Source records:
-.-.-
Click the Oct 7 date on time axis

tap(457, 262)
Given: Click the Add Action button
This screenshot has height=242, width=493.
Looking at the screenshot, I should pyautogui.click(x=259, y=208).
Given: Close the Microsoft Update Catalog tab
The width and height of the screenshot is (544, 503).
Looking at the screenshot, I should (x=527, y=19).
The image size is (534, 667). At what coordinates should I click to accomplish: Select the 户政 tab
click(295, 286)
-.-.-
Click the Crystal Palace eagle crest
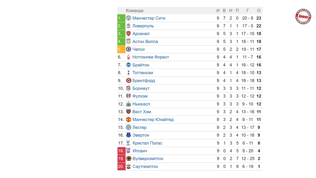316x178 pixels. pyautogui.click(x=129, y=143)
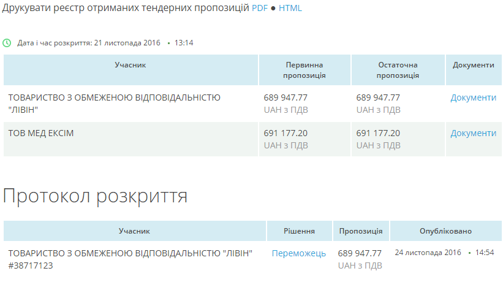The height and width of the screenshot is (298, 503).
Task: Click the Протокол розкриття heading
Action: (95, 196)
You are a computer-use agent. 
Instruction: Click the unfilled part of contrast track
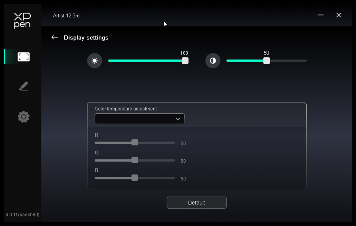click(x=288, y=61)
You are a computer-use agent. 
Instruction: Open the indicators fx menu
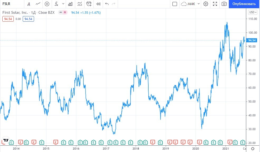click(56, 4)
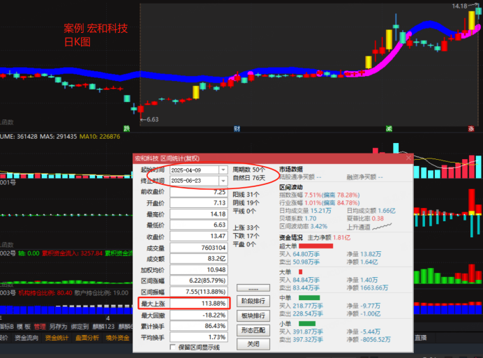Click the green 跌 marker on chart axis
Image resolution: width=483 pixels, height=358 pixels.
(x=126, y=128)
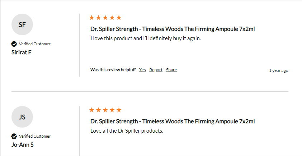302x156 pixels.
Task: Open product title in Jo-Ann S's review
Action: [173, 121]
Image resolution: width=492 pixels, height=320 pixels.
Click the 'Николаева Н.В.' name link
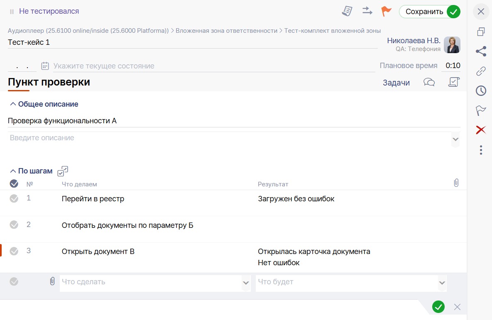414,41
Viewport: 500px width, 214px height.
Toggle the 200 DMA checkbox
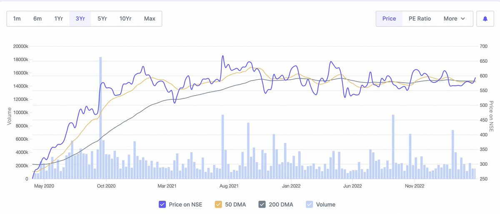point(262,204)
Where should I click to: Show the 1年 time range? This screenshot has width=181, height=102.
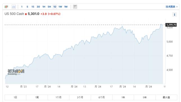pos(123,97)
-.-.-
• **WHAT THE TASK ASKS**
All lines above from the one containing "Click the Oct 7 date on time axis" to the one containing "Given: Close the Microsoft Update Catalog tab" must be repeated exactly, both lines included, and no others.

• **PROBLEM SOLUTION**
Click the Oct 7 date on time axis

tap(457, 262)
Given: Click the Add Action button
This screenshot has height=242, width=493.
Looking at the screenshot, I should pyautogui.click(x=259, y=208).
Given: Close the Microsoft Update Catalog tab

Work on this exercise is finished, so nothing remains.